The German official added that global coordination between countries was also important through fora like the Climate Club, an intergovernmental initiative promoting industrial decarbonization. Weinreich's comments come at a time when the U.K.'s new Labour government has not publicly signaled an intention to link with the EU ETS.
Germany is the largest emitter of greenhouse gases in the EU, registering 673 million tons of carbon dioxide in 2023, according to the German Environment Agency. The country also has its own additional national carbon scheme, which covers the transport and building sectors and has been operational since 2021.
When the U.K. broke away from the EU ETS in the post-Brexit period and its ETS became operational at the start of 2021, UKAs initially traded above EU carbon allowances (EUAs) and were the most expensive carbon allowances in the world, trading at £97.75 ($123.49). But British carbon prices slumped to just over £30/mt at the start of this year.
Buying one allowance enables an entity subject to an ETS to emit one metric ton of carbon.
Large price differentials between U.K. and EU carbon allowances have become the norm over the last two years. On Friday, OPIS assessed the benchmark December 2024 EU emissions allowance at €68.15/mt ($71.97) and the equivalent U.K. allowance at £38.29 ($48.34).

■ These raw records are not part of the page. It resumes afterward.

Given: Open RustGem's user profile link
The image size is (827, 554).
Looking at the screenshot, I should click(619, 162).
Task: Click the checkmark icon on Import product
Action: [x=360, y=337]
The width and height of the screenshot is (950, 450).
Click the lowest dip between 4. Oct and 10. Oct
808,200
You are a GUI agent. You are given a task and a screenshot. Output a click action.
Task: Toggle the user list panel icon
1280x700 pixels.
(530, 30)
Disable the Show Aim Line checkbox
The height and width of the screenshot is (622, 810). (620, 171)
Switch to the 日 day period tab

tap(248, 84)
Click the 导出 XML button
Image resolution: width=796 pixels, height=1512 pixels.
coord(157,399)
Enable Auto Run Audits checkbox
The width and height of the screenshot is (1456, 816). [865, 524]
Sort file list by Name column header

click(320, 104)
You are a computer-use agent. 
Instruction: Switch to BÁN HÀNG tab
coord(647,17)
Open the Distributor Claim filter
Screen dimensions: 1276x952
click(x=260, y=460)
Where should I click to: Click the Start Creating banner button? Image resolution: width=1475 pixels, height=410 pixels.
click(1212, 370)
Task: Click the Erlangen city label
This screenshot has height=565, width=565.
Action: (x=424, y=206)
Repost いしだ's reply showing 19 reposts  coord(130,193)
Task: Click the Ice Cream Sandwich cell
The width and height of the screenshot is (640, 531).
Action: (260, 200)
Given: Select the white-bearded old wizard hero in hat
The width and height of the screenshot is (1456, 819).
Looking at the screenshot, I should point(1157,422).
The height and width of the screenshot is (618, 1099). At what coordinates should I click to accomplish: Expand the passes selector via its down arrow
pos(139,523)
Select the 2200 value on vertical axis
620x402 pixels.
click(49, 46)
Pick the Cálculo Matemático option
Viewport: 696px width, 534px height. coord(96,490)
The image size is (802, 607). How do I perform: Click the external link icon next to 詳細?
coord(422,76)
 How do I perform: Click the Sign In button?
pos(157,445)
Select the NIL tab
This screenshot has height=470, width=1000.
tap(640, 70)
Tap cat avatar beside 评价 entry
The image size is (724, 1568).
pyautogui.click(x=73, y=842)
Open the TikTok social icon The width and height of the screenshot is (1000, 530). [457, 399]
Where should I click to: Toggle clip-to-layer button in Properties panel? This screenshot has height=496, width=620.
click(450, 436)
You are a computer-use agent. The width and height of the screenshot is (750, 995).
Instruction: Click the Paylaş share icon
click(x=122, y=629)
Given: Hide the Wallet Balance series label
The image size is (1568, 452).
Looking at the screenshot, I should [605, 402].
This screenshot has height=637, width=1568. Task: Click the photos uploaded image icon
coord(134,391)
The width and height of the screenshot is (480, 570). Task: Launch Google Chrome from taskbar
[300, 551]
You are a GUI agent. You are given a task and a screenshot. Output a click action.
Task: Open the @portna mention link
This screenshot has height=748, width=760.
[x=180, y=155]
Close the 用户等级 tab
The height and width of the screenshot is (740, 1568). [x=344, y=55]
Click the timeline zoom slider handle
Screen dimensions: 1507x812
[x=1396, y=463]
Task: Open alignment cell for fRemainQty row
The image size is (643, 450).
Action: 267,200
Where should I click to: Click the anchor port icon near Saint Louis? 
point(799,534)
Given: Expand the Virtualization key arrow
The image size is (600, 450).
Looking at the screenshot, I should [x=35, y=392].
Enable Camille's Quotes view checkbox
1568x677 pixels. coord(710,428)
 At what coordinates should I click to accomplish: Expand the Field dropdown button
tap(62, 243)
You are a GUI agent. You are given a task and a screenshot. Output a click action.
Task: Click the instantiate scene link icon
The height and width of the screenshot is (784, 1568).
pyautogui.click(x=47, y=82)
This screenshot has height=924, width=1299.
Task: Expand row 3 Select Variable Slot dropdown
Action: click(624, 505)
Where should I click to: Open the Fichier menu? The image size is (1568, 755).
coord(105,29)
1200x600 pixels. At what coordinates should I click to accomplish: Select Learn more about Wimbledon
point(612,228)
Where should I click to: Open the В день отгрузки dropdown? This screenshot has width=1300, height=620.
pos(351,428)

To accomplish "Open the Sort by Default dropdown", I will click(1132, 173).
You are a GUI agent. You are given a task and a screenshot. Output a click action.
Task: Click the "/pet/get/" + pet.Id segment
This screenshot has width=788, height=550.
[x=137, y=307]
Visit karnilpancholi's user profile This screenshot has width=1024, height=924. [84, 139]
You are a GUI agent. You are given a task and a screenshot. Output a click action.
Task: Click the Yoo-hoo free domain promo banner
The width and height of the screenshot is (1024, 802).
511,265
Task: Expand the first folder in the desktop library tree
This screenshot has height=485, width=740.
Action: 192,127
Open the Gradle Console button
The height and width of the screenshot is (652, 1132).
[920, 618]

U.K. media reports in April this year suggested that the Labour Party might examine relinking the two trading systems as part of a broader reset of relations with the European Union.
The potential for an agreement on relinking the two ETSs was made explicit in Article 392 of the post-Brexit EU-UK Trade and Cooperation Agreement (TCA) signed between the British government and the European Commission in April 2021, just a few months after the U.K.'s breakaway ETS became operational.
"The Parties shall cooperate on carbon pricing. They shall give serious consideration to linking their respective carbon pricing systems in a way that preserves the integrity of these systems and provides for the possibility to increase their effectiveness," the TCA states.
Industry trade associations in the U.K. such as UK Steel and Energy UK have advocated for linkage with the EU ETS, especially as the EU's carbon border adjustment mechanism (CBAM) will require EU-based companies to pay for certificates that represent their imported products' embedded emissions.
The CBAM will be phased in over an eight year period from 2026 and the price applied to those imported emissions will be based on the weekly average auction price of EU carbon allowances.
The British government has confirmed it will launch its own CBAM covering the same exact sectors as the EU tariff -- steel, iron, cement, fertilizers, hydrogen and electricity -- but its CBAM will start in 2027.
In the absence of linkage, varying EU and U.K. carbon prices will mean that parties wishing to import products in those sectors will have to calculate the spread between the two ETSs' prices to work out how many CBAM certificates they must buy.
Plethora of CBAMs Could 'Fragment' Trade: ICC
Andrew Wilson, deputy secretary general of the International Chamber of Commerce (ICC), warned that, with countries like the U.K., Australia, New Zealand and even the United States considering carbon tariffs or CBAM-like measures, global trade might be headed in a "dangerous direction", as developing countries could feel their efforts are being undermined by developed countries.
"We could be in a world...where we have a patchwork of border adjustment mechanisms with different calculation requirements, different compliance requirements and that will significantly accentuate the problem," Wilson told OPIS, whose employer represents over 45 million businesses in 170 countries. "Companies are already facing one very well-intentioned scheme," said Wilson, referring to the EU CBAM, "and there is a real risk, if we don't get this right, of fragmenting the trade system and undermining the cooperation that is needed here to tackle climate change."
Last Wednesday, Ed Miliband, the U.K.'s secretary of state for energy security and net zero, declined to answer questions from OPIS on whether he or his officials had discussed the possibilities of linkage with his EU counterparts.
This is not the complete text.